→ **STATED PROBLEM**
Substitute "panel" for "tab" throughout the items below, keeping everything else the same. Omit the pictures from your version.

Item-finding records:
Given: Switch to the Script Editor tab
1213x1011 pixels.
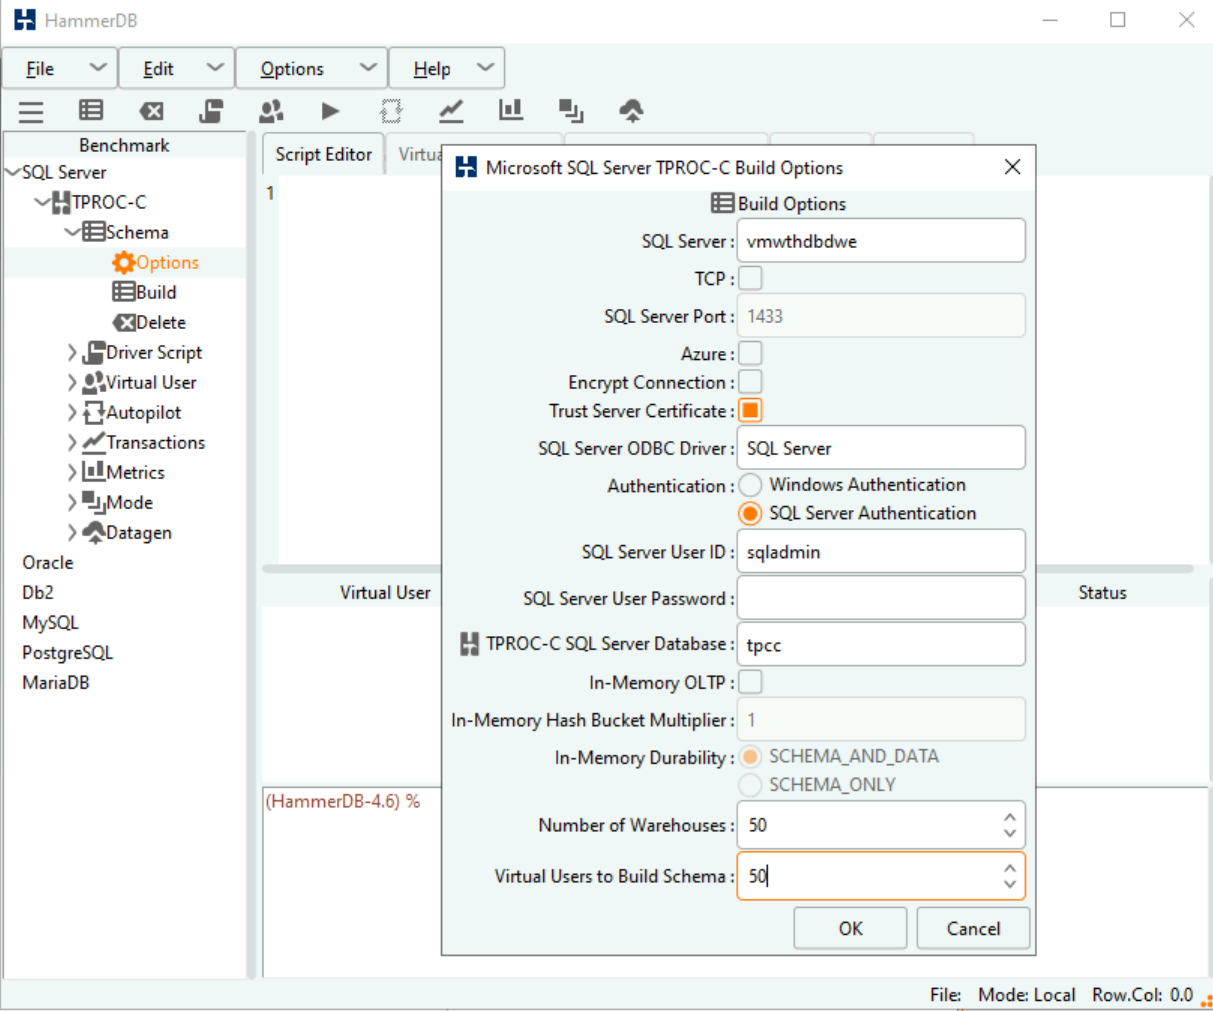Looking at the screenshot, I should [x=323, y=154].
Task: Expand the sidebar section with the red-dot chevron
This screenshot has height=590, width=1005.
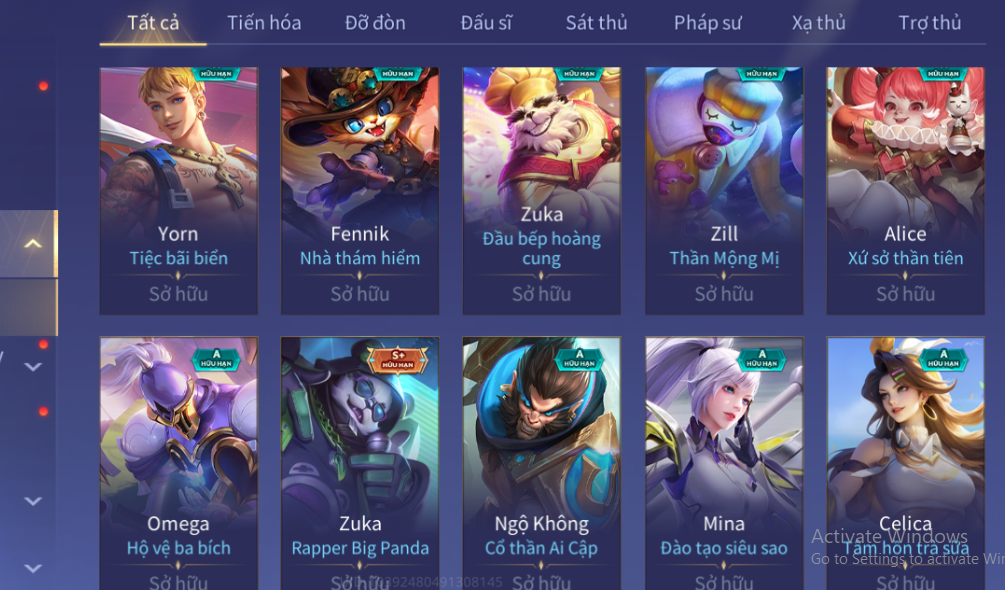Action: pyautogui.click(x=33, y=366)
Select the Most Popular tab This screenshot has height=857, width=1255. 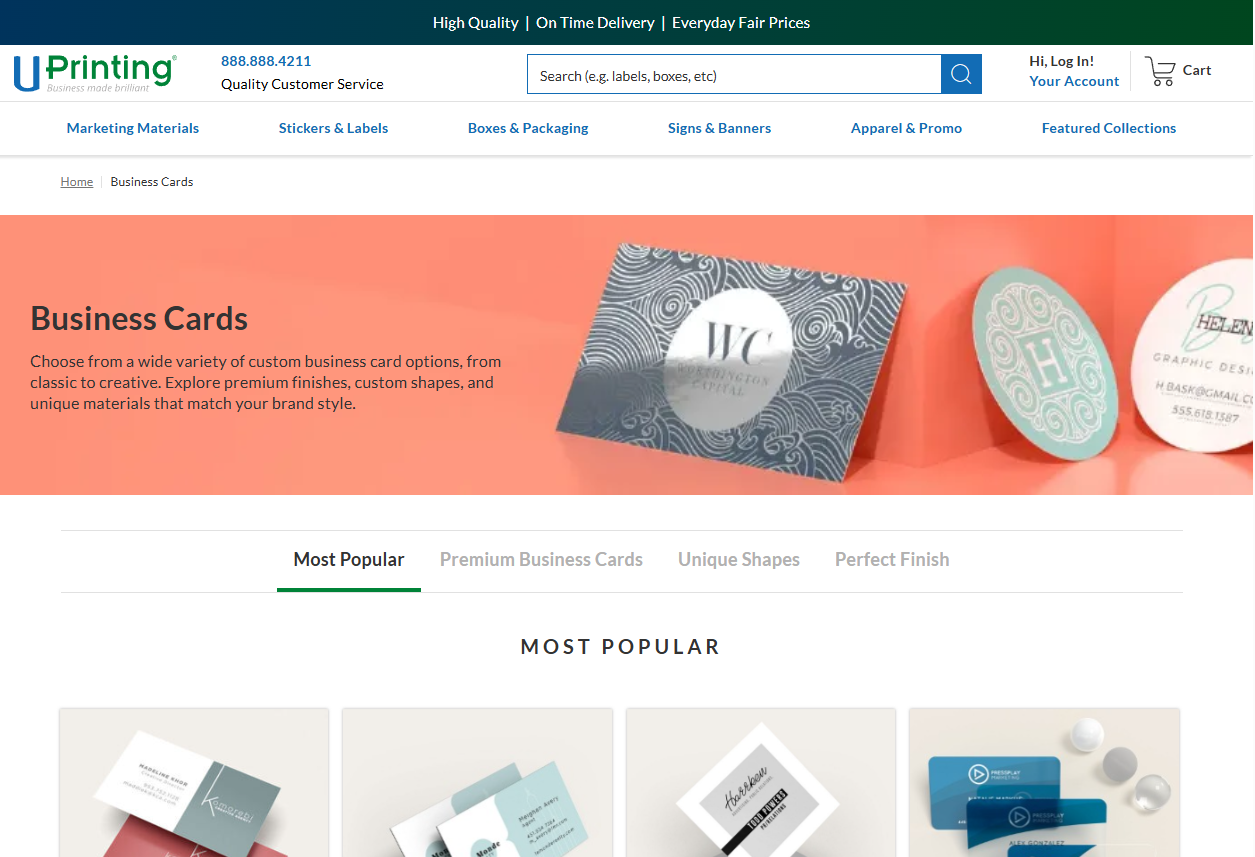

→ **OUTPUT OF THE EXERCISE**
Given: Switch to the Script Editor panel
1213x1011 pixels.
Looking at the screenshot, I should [x=323, y=154].
Task: Expand the sidebar section with the red-dot chevron
This screenshot has height=590, width=1005.
Action: pyautogui.click(x=33, y=366)
Select the Most Popular panel This screenshot has height=857, width=1255. 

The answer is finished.